Mundakir kemudian melanjutkan ke SMA Muhammadiyah 1 Babat, tempat ia aktif di Pelajar Muhammadiyah dan menjadi wakil sekolah dalam berbagai lomba. Dalam keterbatasan, ia tetap berprestasi, sering meraih peringkat pertama di kelas.

***

Selepas SMA, cita-cita Mundakir menjadi guru agama tertunda. Ia bekerja sebagai buruh proyek rel kereta api, tukang kayu, hingga tukang potong rambut di Surabaya.

Setelah dua tahun, ia kembali ke desa membantu ayahnya bertani semangka. Hasil kerja kerasnya memungkinkan keluarga membeli seekor sapi, dan dari sinilah ia berani melanjutkan pendidikan.

Pada 1998, Mundakir diterima di Diploma III Keperawatan UM Surabaya. Sebagai mahasiswa, ia tetap gigih, aktif di Ikatan Mahasiswa Muhammadiyah (IMM), dan menjadi Wakil Ketua organisasi tersebut.

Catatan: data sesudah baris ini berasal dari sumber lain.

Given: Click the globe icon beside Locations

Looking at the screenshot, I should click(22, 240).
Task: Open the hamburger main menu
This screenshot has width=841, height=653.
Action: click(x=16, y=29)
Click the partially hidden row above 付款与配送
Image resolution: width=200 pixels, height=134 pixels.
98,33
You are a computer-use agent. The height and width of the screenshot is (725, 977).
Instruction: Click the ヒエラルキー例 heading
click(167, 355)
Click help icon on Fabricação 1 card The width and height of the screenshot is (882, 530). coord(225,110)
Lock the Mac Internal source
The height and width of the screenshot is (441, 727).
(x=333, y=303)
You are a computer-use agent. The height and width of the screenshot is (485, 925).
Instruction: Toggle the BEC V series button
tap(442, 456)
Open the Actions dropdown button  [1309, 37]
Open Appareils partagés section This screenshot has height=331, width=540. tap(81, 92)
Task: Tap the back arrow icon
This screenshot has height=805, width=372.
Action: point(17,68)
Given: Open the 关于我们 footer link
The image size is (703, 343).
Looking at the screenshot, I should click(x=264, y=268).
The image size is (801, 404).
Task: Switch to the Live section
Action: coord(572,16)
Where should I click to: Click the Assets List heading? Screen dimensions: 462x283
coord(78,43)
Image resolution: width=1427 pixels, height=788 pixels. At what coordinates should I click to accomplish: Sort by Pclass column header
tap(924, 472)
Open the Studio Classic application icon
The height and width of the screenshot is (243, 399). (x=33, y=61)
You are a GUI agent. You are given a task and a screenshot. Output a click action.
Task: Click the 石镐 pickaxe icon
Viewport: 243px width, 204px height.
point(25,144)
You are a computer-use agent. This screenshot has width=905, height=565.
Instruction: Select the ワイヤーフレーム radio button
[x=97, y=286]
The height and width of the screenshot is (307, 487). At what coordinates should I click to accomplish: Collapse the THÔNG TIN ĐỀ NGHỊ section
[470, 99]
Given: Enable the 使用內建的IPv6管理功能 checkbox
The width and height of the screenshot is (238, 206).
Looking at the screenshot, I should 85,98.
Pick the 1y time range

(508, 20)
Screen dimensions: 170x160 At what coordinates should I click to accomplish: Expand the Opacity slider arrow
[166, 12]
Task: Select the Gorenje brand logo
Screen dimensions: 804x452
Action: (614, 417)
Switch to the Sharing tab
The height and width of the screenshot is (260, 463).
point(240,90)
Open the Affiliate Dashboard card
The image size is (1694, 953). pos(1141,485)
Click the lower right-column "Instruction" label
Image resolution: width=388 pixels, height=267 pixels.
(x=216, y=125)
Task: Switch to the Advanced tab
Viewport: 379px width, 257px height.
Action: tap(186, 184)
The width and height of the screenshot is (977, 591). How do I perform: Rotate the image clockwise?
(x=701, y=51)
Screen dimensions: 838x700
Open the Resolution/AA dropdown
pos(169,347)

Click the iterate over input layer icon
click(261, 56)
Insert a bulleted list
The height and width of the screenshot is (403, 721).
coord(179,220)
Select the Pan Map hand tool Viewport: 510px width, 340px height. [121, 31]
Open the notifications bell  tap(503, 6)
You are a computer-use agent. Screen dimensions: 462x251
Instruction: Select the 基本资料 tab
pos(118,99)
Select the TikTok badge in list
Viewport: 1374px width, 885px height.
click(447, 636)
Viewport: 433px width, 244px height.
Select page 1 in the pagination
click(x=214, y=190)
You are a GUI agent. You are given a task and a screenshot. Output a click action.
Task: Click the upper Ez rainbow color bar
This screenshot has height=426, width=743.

Baca juga: Pelantikan Rektor Baru UM Surabaya: Sukadiono Titip 4 Pesan Penting, Apa Saja?

Perjuangannya berlanjut hingga jenjang sarjana, profesi ners, magister di Universitas Indonesia, dan doktor di Universitas Airlangga.

Sebagai akademisi, Mundakir meniti karier dari bawah. Ia pernah menjabat Sekretaris Program Studi, Kaprodi, Wakil Dekan, Dekan, hingga Wakil Rektor IV. Kini, sebagai rektor, ia memimpin UM Surabaya dengan segudang prestasi, baik di tingkat nasional maupun internasional.

Dalam kehidupan keluarga, Mundakir juga menjadi teladan. Ia mendukung penuh pendidikan istrinya, Nuzul Qur’aniati, yang kini menjadi dosen di Fakultas Keperawatan Universitas Airlangga.

Meski pernah menjalani hubungan jarak jauh saat istrinya menempuh pendidikan di Australia, keduanya saling menguatkan.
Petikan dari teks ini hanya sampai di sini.